What to work on:
Render every line of the records below as a Markdown table with the columns Row and Line. Number the rows in order and leave out blank lines.

★ ★ ★ ★ ★ ★ ★

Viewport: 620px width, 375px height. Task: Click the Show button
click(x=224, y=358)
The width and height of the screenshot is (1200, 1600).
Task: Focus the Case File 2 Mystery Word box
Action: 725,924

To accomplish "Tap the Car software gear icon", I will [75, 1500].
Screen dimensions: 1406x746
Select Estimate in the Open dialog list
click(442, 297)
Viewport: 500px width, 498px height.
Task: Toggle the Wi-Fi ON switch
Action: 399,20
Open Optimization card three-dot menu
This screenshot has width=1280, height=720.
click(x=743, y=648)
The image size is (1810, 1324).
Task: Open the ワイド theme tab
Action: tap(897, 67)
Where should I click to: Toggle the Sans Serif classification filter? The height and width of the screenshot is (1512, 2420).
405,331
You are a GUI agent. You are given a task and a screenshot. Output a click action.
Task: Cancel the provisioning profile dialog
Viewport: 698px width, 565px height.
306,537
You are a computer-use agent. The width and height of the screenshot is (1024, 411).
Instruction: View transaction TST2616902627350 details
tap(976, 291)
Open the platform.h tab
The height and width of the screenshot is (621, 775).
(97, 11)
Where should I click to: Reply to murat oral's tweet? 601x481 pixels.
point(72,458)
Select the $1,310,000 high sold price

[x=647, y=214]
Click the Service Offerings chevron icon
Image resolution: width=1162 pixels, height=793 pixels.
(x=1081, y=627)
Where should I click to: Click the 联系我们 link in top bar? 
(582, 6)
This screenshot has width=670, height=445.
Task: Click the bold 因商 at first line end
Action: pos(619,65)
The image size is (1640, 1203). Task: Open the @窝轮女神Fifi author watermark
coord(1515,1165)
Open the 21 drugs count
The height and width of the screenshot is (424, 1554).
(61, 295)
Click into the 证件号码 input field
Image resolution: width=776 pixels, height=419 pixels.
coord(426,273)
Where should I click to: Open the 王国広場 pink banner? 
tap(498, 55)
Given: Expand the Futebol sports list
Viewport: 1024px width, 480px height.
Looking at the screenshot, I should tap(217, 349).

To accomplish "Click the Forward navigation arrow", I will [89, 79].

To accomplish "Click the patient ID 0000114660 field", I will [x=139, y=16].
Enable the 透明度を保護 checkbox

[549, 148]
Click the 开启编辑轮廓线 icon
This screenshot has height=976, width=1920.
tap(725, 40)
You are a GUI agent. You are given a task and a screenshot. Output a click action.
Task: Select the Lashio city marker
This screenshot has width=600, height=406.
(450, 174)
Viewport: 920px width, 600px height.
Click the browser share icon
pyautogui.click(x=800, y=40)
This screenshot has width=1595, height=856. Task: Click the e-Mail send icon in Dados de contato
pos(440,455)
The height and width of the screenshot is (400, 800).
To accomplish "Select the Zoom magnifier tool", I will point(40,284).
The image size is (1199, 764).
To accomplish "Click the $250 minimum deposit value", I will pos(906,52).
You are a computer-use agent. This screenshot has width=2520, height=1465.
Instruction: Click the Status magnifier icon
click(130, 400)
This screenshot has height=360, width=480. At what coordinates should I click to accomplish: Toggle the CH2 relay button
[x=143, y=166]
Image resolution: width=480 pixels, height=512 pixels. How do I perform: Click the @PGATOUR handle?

★ ★ ★ ★ ★ ★ ★

Response to this task:
| Row | Line |
|---|---|
| 1 | Viewport: 620px width, 375px height. Task: Click the Show button |
| 2 | click(x=224, y=358) |
| 3 | The width and height of the screenshot is (1200, 1600). |
| 4 | Task: Focus the Case File 2 Mystery Word box |
| 5 | Action: 725,924 |
| 6 | To accomplish "Tap the Car software gear icon", I will [75, 1500]. |
| 7 | Screen dimensions: 1406x746 |
| 8 | Select Estimate in the Open dialog list |
| 9 | click(442, 297) |
| 10 | Viewport: 500px width, 498px height. |
| 11 | Task: Toggle the Wi-Fi ON switch |
| 12 | Action: 399,20 |
| 13 | Open Optimization card three-dot menu |
| 14 | This screenshot has width=1280, height=720. |
| 15 | click(x=743, y=648) |
| 16 | The image size is (1810, 1324). |
| 17 | Task: Open the ワイド theme tab |
| 18 | Action: tap(897, 67) |
| 19 | Where should I click to: Toggle the Sans Serif classification filter? The height and width of the screenshot is (1512, 2420). |
| 20 | 405,331 |
| 21 | You are a GUI agent. You are given a task and a screenshot. Output a click action. |
| 22 | Task: Cancel the provisioning profile dialog |
| 23 | Viewport: 698px width, 565px height. |
| 24 | 306,537 |
| 25 | You are a computer-use agent. The width and height of the screenshot is (1024, 411). |
| 26 | Instruction: View transaction TST2616902627350 details |
| 27 | tap(976, 291) |
| 28 | Open the platform.h tab |
| 29 | The height and width of the screenshot is (621, 775). |
| 30 | (97, 11) |
| 31 | Where should I click to: Reply to murat oral's tweet? 601x481 pixels. |
| 32 | point(72,458) |
| 33 | Select the $1,310,000 high sold price |
| 34 | [x=647, y=214] |
| 35 | Click the Service Offerings chevron icon |
| 36 | Image resolution: width=1162 pixels, height=793 pixels. |
| 37 | (x=1081, y=627) |
| 38 | Where should I click to: Click the 联系我们 link in top bar?  |
| 39 | (582, 6) |
| 40 | This screenshot has width=670, height=445. |
| 41 | Task: Click the bold 因商 at first line end |
| 42 | Action: pos(619,65) |
| 43 | The image size is (1640, 1203). Task: Open the @窝轮女神Fifi author watermark |
| 44 | coord(1515,1165) |
| 45 | Open the 21 drugs count |
| 46 | The height and width of the screenshot is (424, 1554). |
| 47 | (61, 295) |
| 48 | Click into the 证件号码 input field |
| 49 | Image resolution: width=776 pixels, height=419 pixels. |
| 50 | coord(426,273) |
| 51 | Where should I click to: Open the 王国広場 pink banner?  |
| 52 | tap(498, 55) |
| 53 | Given: Expand the Futebol sports list |
| 54 | Viewport: 1024px width, 480px height. |
| 55 | Looking at the screenshot, I should tap(217, 349). |
| 56 | To accomplish "Click the Forward navigation arrow", I will [89, 79]. |
| 57 | To accomplish "Click the patient ID 0000114660 field", I will [x=139, y=16]. |
| 58 | Enable the 透明度を保護 checkbox |
| 59 | [549, 148] |
| 60 | Click the 开启编辑轮廓线 icon |
| 61 | This screenshot has height=976, width=1920. |
| 62 | tap(725, 40) |
| 63 | You are a GUI agent. You are given a task and a screenshot. Output a click action. |
| 64 | Task: Select the Lashio city marker |
| 65 | This screenshot has width=600, height=406. |
| 66 | (450, 174) |
| 67 | Viewport: 920px width, 600px height. |
| 68 | Click the browser share icon |
| 69 | pyautogui.click(x=800, y=40) |
| 70 | This screenshot has width=1595, height=856. Task: Click the e-Mail send icon in Dados de contato |
| 71 | pos(440,455) |
| 72 | The height and width of the screenshot is (400, 800). |
| 73 | To accomplish "Select the Zoom magnifier tool", I will point(40,284). |
| 74 | The image size is (1199, 764). |
| 75 | To accomplish "Click the $250 minimum deposit value", I will pos(906,52). |
| 76 | You are a computer-use agent. This screenshot has width=2520, height=1465. |
| 77 | Instruction: Click the Status magnifier icon |
| 78 | click(130, 400) |
| 79 | This screenshot has height=360, width=480. At what coordinates should I click to accomplish: Toggle the CH2 relay button |
| 80 | [x=143, y=166] |
| 81 | Image resolution: width=480 pixels, height=512 pixels. How do I perform: Click the @PGATOUR handle? |